Lifestyle
Watch this Tesla Model S conquer Autocross [Video]
The following post was originally published on EVANNEX
Grant M. is like a superhero with a secret identity – during the week, he works as a lawyer, but on the weekends, he takes his Tesla S60 to the autocross track to do battle with the forces of fossil fuel.
Autocross, also called solo or (in Canada) autoslalom, is a timed competition in which drivers navigate a course that includes straightaways, curves and slaloms. It’s less about fast acceleration and high speed than about handling and precision driving. The autocross community is egalitarian – any kind of car can compete, and drivers of all skill levels are welcome. Courses are usually temporary, set up with cones on a speedway parking lot or a disused airstrip – this prevents experienced drivers from gaining an advantage, as the course may be different every time.
According to the Sports Car Club of America, most autocross courses are designed so that the cars won’t exceed normal highway speeds – around 55-60 mph. However, “that doesn’t mean they are slow. Well-designed courses will feel plenty fast as you attempt to maintain that speed through a series of elements. Imagine slaloming every barrel in a 55-mph construction zone, and you will start to get the idea.” As the New Brunswick Sporting Car Club puts it, “While AutoSlalom events typically involve lower speeds than other motorsports, the number of driver inputs per second is comparable to Formula One.”
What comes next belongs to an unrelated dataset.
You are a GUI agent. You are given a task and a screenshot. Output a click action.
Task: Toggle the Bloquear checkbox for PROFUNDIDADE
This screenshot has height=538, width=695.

Driving an electric vehicle (EV) on the autocross track is very different from driving a gas-burner. The EV’s instant acceleration gives it an advantage coming out of corners onto a straightaway. However there’s also a drawback: EVs, especially the Tesla Model S, weigh a lot more than their gas-powered counterparts. “Trying to take a corner fast and hard with a car that weighs 4,500 to 5,000 pounds” isn’t easy, Grant told us. “I’m probably 1,000 to 1,500 pounds heavier than every other car in my class.”
Regenerative braking presents another challenge. “It’s like engine braking, as if you were downshifting. You have to take that into account too – it can slow you down pretty far on a really sharp corner, and sometimes that can lead to the back end of the car sweeping out, just because while you’re braking and taking a turn, you lose contact with the tires.”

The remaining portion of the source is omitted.